(Beginning of Source records)

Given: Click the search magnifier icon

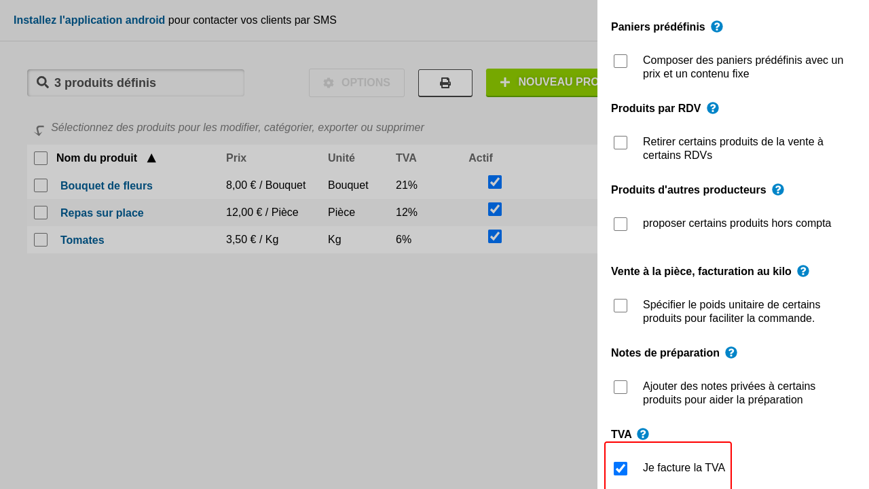Looking at the screenshot, I should point(43,82).
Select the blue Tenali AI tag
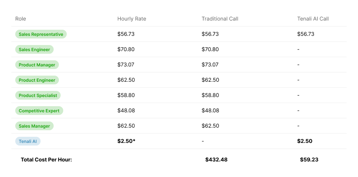This screenshot has height=177, width=358. coord(28,141)
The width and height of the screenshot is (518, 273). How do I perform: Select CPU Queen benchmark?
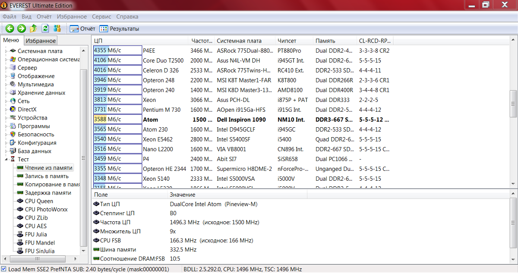tap(39, 201)
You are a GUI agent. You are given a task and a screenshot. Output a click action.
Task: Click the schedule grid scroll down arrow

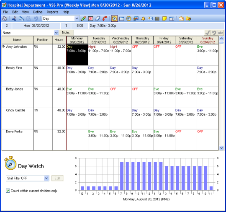pos(221,148)
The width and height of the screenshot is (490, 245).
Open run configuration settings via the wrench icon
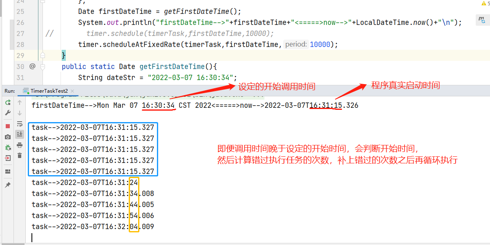pyautogui.click(x=8, y=112)
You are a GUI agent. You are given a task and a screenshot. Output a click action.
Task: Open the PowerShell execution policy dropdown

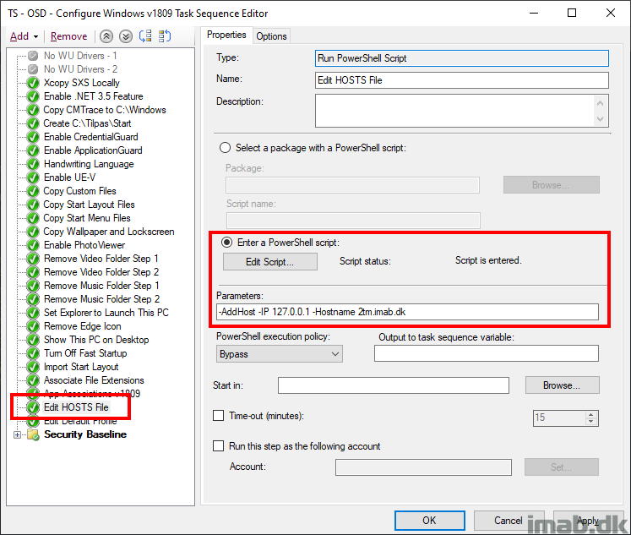pos(278,354)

(End of Source records)

Work to be completed
Output the records above exactly as they are, leaving out the pictures.

Response to this exercise
Given: Click the search magnifier icon

Looking at the screenshot, I should point(43,82).
Select the blue Tenali AI tag
This screenshot has height=177, width=358. coord(28,141)
The width and height of the screenshot is (518, 273). How do I perform: Select CPU Queen benchmark?
tap(39, 201)
You are a GUI agent. You are given a task and a screenshot. Output a click action.
Task: Click the schedule grid scroll down arrow

pos(221,148)
The width and height of the screenshot is (490, 245).
Open run configuration settings via the wrench icon
pyautogui.click(x=8, y=112)
You are a GUI agent. You are given a task and a screenshot. Output a click action.
Task: Open the PowerShell execution policy dropdown

pos(278,354)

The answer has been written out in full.